DESCRIPTION OF THE TASK:
Copy, from the entries below, each line where the word "thumbnail" can be found.

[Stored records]
——————————

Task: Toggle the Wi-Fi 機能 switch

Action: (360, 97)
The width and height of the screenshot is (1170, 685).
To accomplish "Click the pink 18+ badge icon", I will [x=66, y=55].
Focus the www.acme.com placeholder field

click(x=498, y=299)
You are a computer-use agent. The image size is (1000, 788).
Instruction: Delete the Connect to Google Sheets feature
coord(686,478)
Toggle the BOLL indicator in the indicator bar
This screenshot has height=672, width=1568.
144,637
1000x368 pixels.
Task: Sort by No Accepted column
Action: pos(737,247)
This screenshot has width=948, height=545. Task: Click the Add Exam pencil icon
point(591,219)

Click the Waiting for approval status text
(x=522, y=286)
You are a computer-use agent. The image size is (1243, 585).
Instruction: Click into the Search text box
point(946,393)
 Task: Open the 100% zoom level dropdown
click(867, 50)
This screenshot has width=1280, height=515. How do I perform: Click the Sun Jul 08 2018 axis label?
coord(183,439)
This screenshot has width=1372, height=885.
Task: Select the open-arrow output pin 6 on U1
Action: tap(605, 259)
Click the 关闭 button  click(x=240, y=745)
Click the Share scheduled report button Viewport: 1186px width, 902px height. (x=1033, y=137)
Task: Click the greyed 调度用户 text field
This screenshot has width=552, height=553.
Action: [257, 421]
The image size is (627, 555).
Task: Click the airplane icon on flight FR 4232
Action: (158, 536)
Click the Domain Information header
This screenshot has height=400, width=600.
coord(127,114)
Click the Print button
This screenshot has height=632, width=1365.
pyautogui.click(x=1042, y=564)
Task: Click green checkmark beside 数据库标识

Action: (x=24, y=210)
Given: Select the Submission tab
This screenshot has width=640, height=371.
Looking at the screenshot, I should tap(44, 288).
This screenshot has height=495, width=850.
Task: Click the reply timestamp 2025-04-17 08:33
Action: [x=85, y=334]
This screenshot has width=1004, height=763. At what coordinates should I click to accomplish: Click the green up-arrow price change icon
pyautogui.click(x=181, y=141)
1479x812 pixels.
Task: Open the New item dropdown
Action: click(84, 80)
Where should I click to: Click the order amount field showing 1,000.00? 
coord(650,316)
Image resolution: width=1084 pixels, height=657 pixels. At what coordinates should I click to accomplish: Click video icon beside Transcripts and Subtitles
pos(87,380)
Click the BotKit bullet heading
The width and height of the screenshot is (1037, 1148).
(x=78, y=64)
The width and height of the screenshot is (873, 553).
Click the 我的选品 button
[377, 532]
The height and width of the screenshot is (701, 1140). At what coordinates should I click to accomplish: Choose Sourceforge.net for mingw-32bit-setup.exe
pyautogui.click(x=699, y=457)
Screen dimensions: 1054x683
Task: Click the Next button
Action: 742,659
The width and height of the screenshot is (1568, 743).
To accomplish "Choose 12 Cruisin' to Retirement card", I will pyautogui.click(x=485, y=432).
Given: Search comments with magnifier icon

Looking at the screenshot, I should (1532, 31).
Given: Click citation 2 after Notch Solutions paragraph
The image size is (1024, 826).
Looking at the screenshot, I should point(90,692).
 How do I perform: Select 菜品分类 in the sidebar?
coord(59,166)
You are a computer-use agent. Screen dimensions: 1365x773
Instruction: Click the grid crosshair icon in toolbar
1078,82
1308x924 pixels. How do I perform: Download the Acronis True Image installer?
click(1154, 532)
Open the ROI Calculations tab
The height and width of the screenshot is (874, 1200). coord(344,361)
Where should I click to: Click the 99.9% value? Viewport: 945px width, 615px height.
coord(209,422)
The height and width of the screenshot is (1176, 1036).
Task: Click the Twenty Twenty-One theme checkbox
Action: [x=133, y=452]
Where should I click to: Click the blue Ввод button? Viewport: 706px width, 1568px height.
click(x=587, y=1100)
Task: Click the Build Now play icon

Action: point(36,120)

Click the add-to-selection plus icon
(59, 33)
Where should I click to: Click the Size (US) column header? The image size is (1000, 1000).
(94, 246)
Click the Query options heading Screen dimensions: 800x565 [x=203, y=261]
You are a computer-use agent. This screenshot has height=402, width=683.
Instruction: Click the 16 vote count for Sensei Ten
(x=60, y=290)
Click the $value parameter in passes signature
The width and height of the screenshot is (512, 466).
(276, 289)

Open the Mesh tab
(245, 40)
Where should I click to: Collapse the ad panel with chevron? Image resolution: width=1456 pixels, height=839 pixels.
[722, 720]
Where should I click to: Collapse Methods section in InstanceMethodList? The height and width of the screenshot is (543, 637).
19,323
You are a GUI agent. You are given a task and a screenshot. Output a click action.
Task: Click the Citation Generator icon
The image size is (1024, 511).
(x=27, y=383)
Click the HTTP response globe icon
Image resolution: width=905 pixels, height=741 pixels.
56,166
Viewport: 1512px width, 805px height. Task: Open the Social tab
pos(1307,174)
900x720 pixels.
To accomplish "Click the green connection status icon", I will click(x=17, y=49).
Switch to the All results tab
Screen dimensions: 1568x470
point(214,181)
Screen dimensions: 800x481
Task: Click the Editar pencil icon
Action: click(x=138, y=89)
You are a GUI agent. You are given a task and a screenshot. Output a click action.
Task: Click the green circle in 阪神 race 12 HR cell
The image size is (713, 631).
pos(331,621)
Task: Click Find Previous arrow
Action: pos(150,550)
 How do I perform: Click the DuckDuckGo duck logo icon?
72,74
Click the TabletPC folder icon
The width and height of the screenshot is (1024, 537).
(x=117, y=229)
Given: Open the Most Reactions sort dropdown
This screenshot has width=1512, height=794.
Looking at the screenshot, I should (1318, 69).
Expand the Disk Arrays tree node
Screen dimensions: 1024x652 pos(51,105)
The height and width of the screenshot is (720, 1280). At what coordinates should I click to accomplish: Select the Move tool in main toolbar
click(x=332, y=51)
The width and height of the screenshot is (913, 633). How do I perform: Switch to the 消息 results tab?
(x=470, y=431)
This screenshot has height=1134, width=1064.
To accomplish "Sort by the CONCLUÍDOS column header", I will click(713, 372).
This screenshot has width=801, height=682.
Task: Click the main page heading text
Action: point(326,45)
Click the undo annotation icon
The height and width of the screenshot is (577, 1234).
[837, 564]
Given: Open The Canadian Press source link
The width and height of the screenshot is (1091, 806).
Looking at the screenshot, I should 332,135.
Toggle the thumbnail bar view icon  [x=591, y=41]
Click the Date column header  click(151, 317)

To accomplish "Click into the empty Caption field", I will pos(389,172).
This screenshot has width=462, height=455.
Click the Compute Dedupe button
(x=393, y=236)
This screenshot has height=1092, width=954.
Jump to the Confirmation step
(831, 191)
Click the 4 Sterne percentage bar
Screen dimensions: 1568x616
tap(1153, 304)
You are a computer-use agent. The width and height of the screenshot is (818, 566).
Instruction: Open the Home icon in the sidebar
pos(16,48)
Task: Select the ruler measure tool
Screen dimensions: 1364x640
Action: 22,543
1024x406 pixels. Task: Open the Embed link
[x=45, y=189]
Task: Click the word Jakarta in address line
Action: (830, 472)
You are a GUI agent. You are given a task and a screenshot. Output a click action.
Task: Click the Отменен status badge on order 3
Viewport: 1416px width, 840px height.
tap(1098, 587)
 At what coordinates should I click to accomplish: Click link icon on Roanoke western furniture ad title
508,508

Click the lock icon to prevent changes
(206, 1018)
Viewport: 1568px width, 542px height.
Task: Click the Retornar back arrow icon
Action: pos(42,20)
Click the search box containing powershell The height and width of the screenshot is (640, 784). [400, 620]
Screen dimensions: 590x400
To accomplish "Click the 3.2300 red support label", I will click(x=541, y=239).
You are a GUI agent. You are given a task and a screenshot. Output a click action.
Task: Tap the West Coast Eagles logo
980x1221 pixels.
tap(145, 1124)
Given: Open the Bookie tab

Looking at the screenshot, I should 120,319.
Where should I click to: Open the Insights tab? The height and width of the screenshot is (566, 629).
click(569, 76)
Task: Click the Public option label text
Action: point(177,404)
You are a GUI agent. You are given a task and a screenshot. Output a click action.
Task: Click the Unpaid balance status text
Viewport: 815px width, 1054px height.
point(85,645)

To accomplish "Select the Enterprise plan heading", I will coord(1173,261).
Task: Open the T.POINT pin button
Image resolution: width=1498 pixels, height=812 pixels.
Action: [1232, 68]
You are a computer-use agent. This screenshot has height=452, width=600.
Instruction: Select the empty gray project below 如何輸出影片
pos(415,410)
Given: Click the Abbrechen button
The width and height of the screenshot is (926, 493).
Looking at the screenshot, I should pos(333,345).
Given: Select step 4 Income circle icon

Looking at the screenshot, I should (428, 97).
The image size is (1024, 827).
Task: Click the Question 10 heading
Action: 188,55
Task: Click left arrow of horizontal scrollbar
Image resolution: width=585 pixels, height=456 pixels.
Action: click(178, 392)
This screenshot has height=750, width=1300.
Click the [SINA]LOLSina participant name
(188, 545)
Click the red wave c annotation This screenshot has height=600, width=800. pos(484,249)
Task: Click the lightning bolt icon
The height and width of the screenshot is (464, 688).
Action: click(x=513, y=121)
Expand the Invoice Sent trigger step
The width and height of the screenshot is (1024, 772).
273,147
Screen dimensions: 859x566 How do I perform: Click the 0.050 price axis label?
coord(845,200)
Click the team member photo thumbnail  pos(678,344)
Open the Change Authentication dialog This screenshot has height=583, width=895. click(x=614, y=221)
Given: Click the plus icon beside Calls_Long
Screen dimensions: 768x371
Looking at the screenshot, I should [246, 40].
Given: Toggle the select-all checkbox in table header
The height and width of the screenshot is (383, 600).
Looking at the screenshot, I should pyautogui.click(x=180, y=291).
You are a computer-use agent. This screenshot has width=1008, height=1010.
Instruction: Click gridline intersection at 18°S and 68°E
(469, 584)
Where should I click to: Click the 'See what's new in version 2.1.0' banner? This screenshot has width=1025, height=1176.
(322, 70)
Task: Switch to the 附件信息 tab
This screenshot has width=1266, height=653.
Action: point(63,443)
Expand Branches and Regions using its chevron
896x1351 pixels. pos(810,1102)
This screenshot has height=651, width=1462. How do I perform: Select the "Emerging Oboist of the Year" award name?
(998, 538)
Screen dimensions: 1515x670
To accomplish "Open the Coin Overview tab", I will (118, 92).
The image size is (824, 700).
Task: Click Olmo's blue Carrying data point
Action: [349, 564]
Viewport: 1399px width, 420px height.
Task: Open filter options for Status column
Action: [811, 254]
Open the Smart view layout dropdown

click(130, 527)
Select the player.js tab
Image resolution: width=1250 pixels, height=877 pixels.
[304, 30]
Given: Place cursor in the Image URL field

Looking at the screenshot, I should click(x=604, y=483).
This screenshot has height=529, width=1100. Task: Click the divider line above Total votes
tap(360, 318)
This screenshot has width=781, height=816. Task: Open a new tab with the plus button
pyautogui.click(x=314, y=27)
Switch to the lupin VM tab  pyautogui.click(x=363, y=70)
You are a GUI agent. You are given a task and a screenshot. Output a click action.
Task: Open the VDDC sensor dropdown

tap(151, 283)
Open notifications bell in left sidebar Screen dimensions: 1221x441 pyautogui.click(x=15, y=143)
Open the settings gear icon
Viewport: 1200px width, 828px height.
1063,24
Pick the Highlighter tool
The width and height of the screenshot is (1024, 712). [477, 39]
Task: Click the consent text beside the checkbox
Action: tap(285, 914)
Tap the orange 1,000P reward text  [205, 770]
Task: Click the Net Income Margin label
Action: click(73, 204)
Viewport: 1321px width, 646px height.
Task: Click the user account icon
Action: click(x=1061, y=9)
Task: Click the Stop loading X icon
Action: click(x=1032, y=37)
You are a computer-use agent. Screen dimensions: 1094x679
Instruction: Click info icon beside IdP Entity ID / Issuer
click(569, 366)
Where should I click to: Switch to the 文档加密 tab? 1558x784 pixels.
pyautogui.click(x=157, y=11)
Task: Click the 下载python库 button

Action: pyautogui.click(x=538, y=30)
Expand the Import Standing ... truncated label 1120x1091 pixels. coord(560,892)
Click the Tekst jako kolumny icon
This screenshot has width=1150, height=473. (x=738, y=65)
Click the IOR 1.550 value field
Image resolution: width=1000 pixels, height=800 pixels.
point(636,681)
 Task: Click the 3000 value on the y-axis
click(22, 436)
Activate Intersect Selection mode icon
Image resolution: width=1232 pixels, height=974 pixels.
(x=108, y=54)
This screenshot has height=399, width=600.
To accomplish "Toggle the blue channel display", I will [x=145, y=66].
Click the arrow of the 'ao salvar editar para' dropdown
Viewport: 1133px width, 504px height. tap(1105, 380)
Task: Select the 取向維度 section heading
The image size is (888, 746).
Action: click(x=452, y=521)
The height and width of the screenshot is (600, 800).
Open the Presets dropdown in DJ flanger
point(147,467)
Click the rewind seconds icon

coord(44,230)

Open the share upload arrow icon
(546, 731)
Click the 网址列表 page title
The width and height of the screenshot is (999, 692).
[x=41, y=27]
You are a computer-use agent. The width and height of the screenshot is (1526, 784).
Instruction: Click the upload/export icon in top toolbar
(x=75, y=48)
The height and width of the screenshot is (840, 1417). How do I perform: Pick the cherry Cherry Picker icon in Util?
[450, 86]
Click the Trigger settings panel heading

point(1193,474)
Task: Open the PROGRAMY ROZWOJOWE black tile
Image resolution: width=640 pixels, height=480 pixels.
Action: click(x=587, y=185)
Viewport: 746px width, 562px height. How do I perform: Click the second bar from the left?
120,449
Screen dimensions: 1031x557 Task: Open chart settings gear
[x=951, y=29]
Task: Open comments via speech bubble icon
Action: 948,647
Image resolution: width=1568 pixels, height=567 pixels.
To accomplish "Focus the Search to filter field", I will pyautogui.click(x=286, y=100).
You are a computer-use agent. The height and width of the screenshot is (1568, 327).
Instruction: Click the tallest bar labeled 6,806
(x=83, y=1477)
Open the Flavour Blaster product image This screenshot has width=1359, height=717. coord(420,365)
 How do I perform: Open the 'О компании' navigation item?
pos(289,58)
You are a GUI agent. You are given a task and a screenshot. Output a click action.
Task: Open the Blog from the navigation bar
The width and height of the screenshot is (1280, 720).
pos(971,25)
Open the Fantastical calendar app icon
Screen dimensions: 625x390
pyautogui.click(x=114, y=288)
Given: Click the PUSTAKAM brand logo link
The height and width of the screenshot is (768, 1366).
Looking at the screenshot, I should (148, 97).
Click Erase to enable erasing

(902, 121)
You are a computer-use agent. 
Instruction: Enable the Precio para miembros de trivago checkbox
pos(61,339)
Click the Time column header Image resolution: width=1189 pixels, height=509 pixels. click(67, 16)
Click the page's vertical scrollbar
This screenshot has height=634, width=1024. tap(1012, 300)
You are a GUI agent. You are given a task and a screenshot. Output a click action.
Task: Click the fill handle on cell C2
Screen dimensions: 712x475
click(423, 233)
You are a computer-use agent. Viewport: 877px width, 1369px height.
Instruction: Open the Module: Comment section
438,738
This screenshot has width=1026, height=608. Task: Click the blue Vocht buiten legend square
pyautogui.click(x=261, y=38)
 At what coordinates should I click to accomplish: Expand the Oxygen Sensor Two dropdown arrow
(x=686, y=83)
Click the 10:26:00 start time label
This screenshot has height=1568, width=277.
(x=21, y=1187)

——————————

ANSWER SPACE:
Toggle the thumbnail bar view icon  [x=591, y=41]
Click the team member photo thumbnail  pos(678,344)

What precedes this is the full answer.